▸ **SOURCE PASSAGE**
= = = =

This can be done with help of Mathematica as follows.
Let us exhaust the plane by disks centered at the origin. Switching to the polar coordinates, one obtains

 Integrate[r*Exp[a*x^2 + b*x*y + c*y^2] /. {x -> r*Cos[\[Phi]],y -> r*Sin[\[Phi]]}, {r, 0, R}]

> `(-1 + E^(R^2 (a Cos[\[Phi]]^2 + b Cos[\[Phi]] Sin[\[Phi]] + 
 c Sin[\[Phi]]^2)))/(a + c + (a - c) Cos[2 \[Phi]] + 
 b Sin[2 \[Phi]])`

It is clear the finite limit of the function defined by the above expression as `R->Infinity` exists only if `ForAll[\[Phi], \[Phi] > -Pi && \[Phi] <= Pi, 
 a Cos[\[Phi]]^2 + b Cos[\[Phi]] Sin[\[Phi]] + c Sin[\[Phi]]^2 < 0]` is valid as the result of

 Integrate[r*Exp[a*x^2 + b*x*y + c*y^2] /. {x -> r*Cos[\[Phi]], y -> r*Sin[\[Phi]]},
 {r, 0,Infinity},Assumptions -> {a, b, c} \[Element] Reals && \[Phi] > -Pi && \[Phi] <= Pi]

> `ConditionalExpression[-(1/(
 2 (a Cos[\[Phi]]^2 + b Cos[\[Phi]] Sin[\[Phi]] + c Sin[\[Phi]]^2))),
 a Cos[\[Phi]]^2 + b Cos[\[Phi]] Sin[\[Phi]] + c Sin[\[Phi]]^2 < 0]`

demonstrates.

= = = =

[Screen grounding lines]
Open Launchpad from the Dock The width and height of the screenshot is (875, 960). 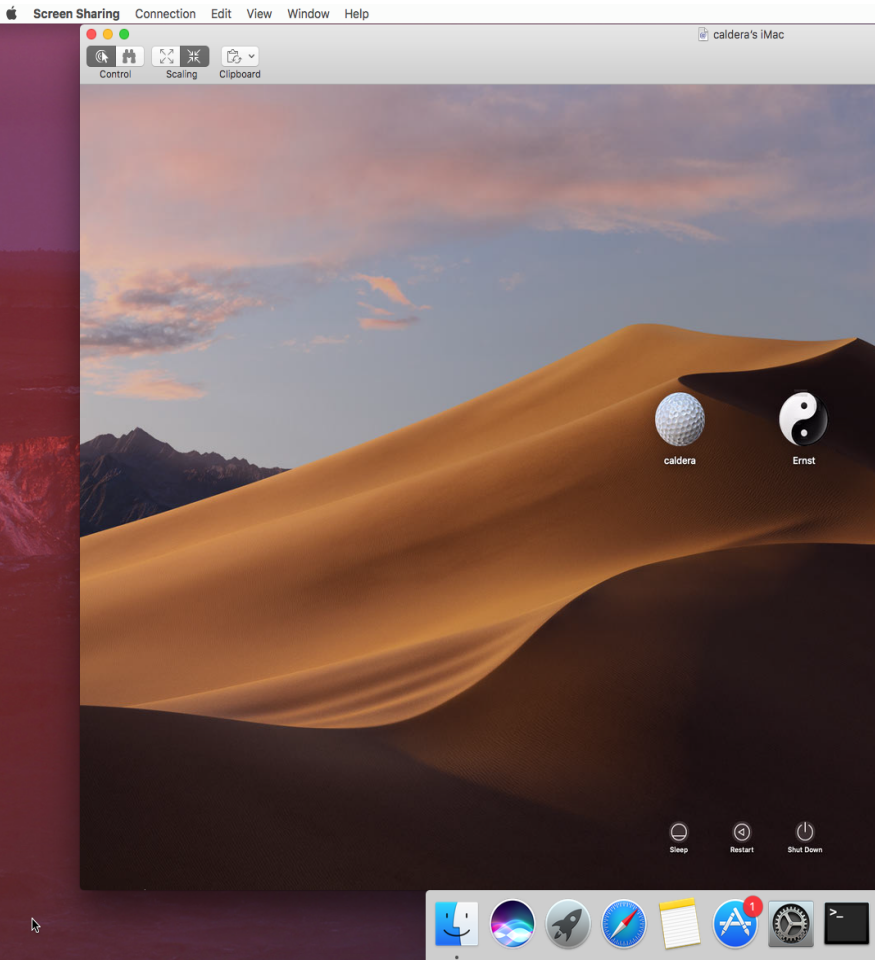[567, 922]
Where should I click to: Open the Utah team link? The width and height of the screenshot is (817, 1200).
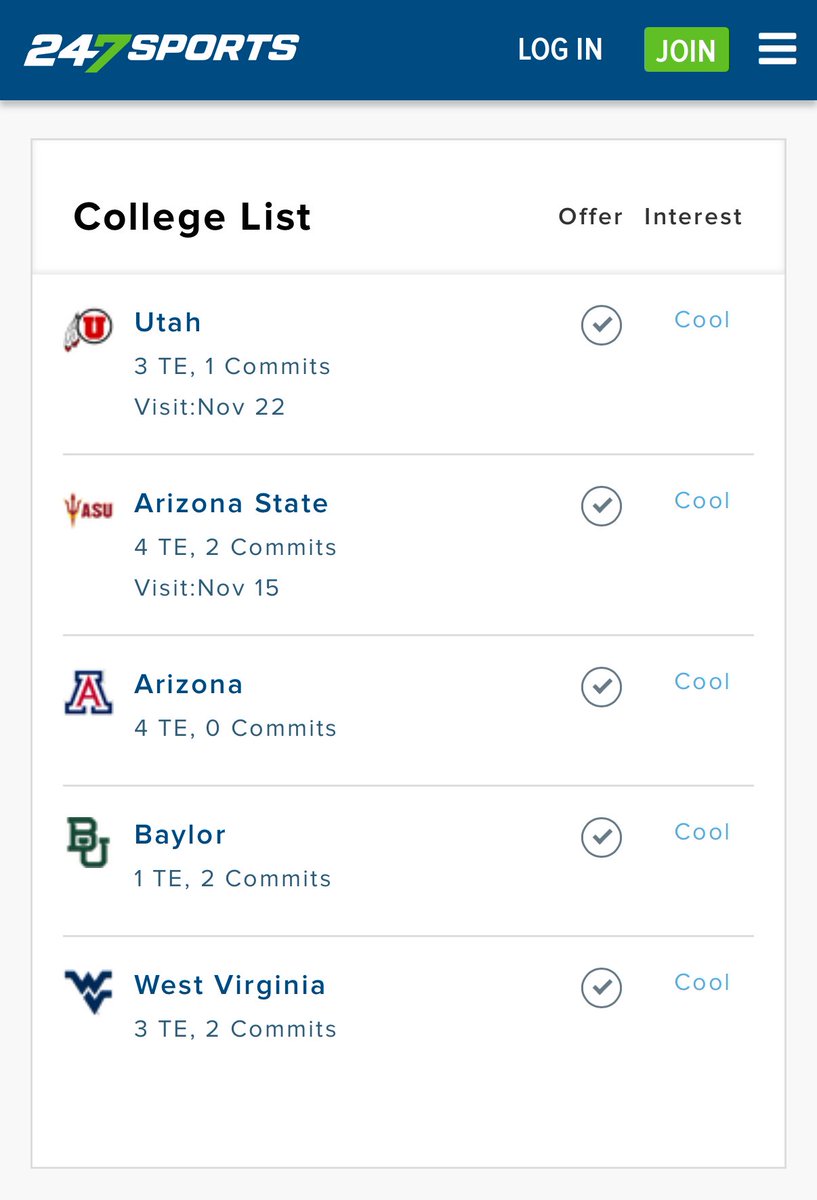[x=168, y=322]
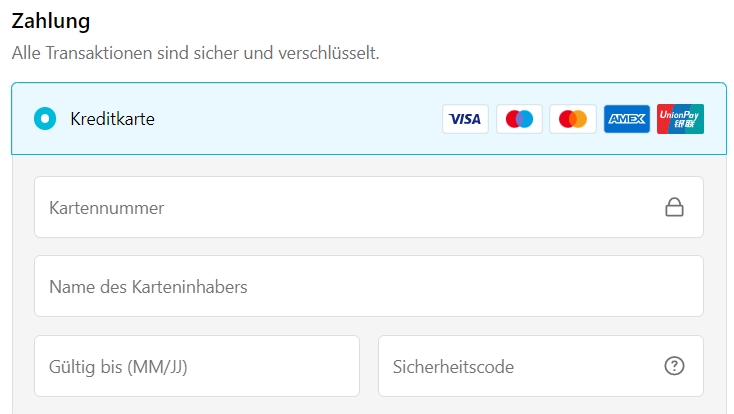Click the Kreditkarte option label text
The image size is (734, 414).
(x=112, y=119)
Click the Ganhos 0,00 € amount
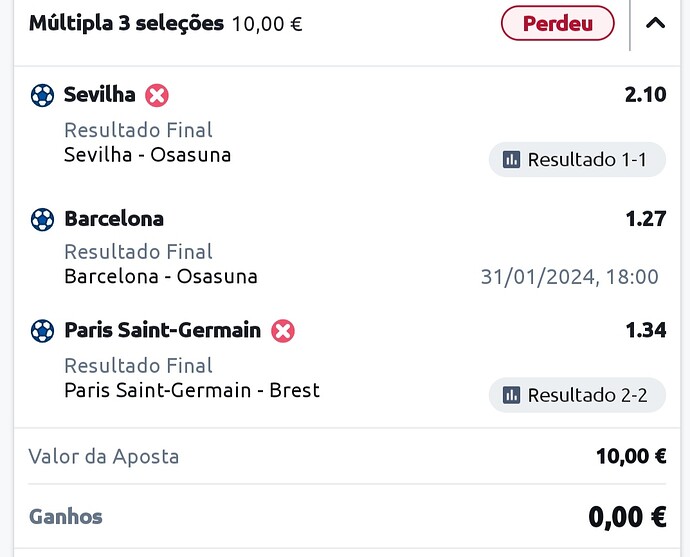The height and width of the screenshot is (557, 690). pos(627,517)
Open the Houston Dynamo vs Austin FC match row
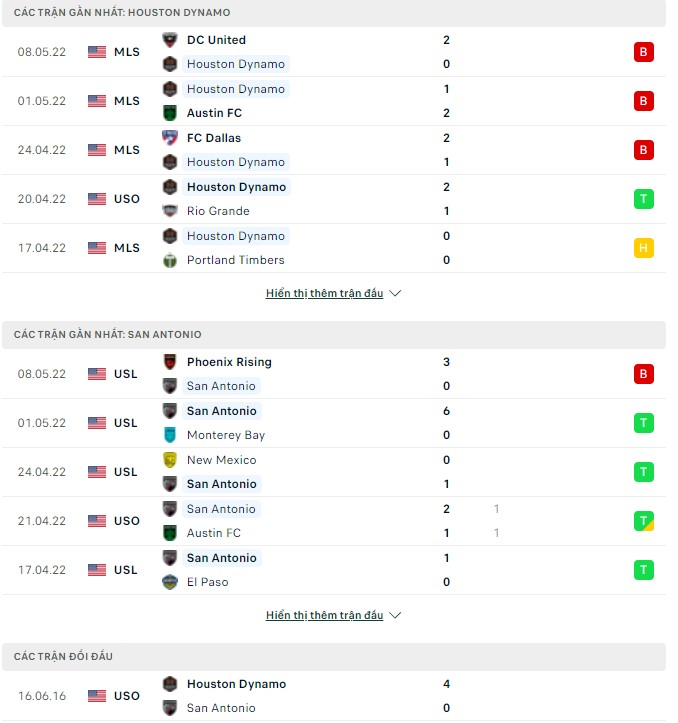 point(334,101)
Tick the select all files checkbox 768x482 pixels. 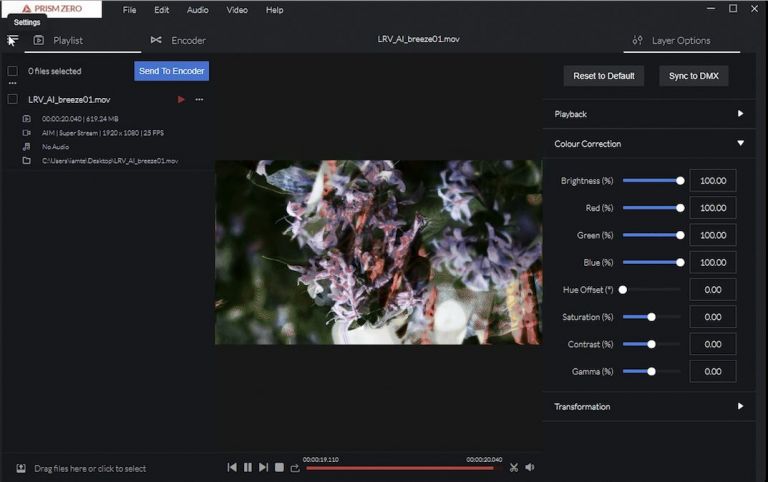tap(13, 71)
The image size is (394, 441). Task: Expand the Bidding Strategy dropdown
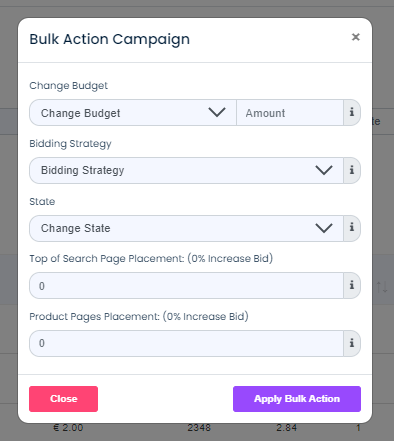[x=186, y=170]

= = = =

▸ **SET PROBLEM**
Rewrite the Mathematica integration passage from "It is clear" up to and including "demonstrates.", putting "shows" in place of "demonstrates".

▸ **FINISHED ANSWER**
It is clear the finite limit of the function defined by the above expression as `R->Infinity` exists only if `ForAll[\[Phi], \[Phi] > -Pi && \[Phi] <= Pi, 
 a Cos[\[Phi]]^2 + b Cos[\[Phi]] Sin[\[Phi]] + c Sin[\[Phi]]^2 < 0]` is valid as the result of

 Integrate[r*Exp[a*x^2 + b*x*y + c*y^2] /. {x -> r*Cos[\[Phi]], y -> r*Sin[\[Phi]]},
 {r, 0,Infinity},Assumptions -> {a, b, c} \[Element] Reals && \[Phi] > -Pi && \[Phi] <= Pi]

> `ConditionalExpression[-(1/(
 2 (a Cos[\[Phi]]^2 + b Cos[\[Phi]] Sin[\[Phi]] + c Sin[\[Phi]]^2))),
 a Cos[\[Phi]]^2 + b Cos[\[Phi]] Sin[\[Phi]] + c Sin[\[Phi]]^2 < 0]`

shows.